The District can, we believe, do a better job in creating jobs and in helping District residents get ready to fill existing and new jobs. According to the figures provided by the DC Department of Employment Services (DOES) and the U.S. Department of Labor, the current number of jobs in the District of Columbia is 730,300. Unemployment rates for D.C. residents vary widely by Ward, from a low of 2.2% in Ward 3 to a high of 21.6% in Ward 8; creating vast discrepancies across the District. Where previously the District had maintained a healthy construction industry, construction has slowed and growth has shifted into professional and business services jobs for which a large number of District residents are unprepared. Today, over 66% of jobs advertised in D.C. require a Bachelor's degree or higher. 

There exists a strong need to connect more employers with local job seekers, as well as to ensure that more D.C. residents qualify for new and existing positions. Historically, job seekers were directed to job training based on the availability of the training program, rather than the need for the skill in the municipality. As the District reorients training to meet requirements for positions and to meet the needs of employers, the FCC is assisting by bringing the expertise and knowledge of its members to the table. To help increase the number of D.C. residents who qualify and receive jobs, the Federal City Council plans to focus on increasing total jobs by supporting the growth of tourism to the District, and by expanding the work of the Workforce Investment Coalition. 

With its rich history, wealth of museums and monuments, and vast array of natural beauty, the District has the potential to be one of the world's great tourist destinations. Unfortunately, the District isn't realizing its potential as a tourist destination. Unlike other cities where the prominent tourism industry promotes itself; here, the federal government doesn't maximize investments to promote the city's attractions.  D.C. ranks seventh out of all U.S. municipalities in dollars spent to attract tourism.
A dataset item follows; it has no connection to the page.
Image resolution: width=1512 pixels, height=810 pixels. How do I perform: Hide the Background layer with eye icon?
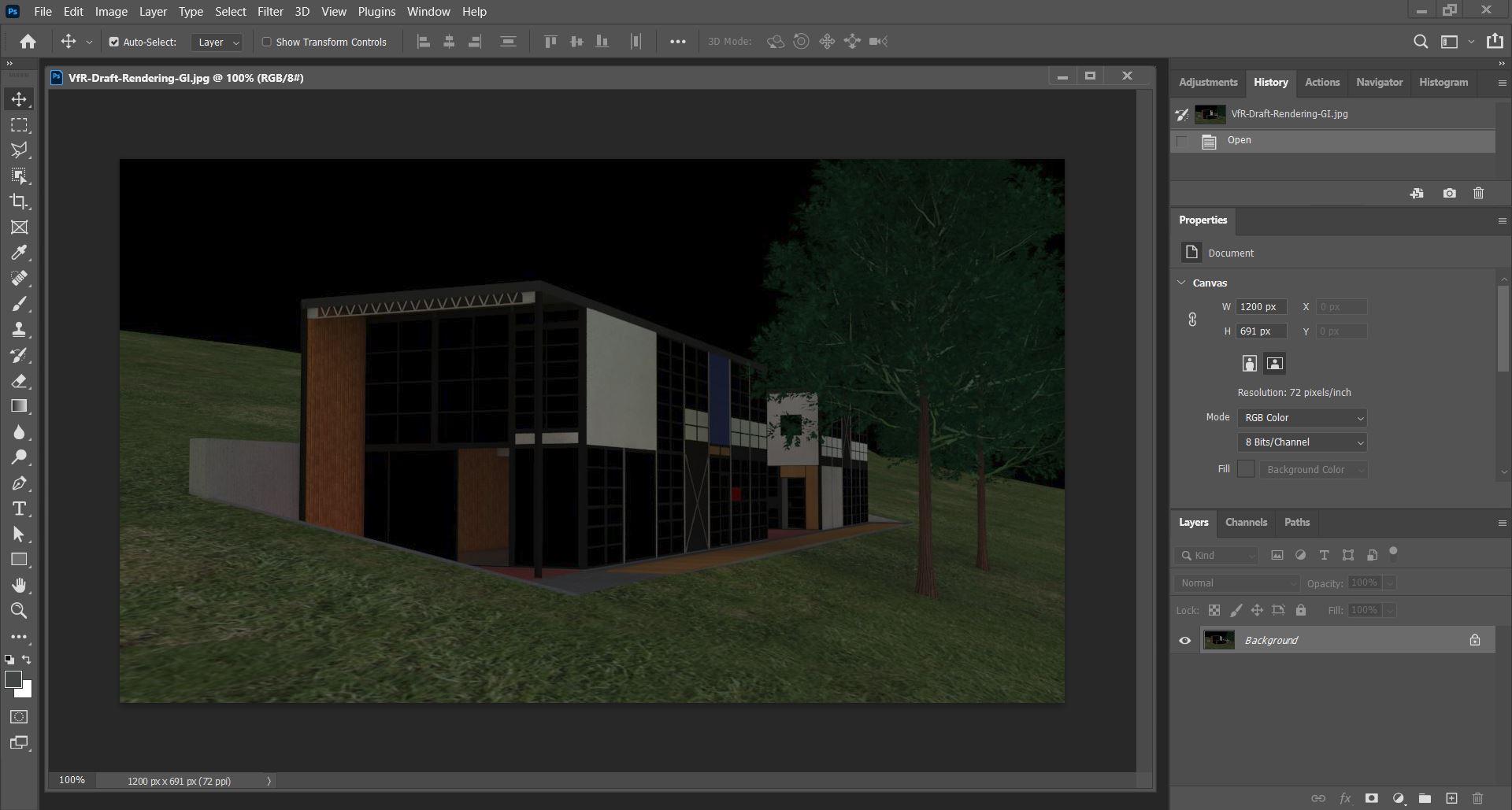(1184, 641)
The Workforce Investment Council (WIC) is the vehicle for strategic decisions about how the city invests in workforce development. Members of the WIC include representatives from the private sector, local business representatives, government officials, organized labor, youth community groups, and organizations with workforce investment experience. The WIC is responsible for developing a five-year strategic workforce investment plan for the District.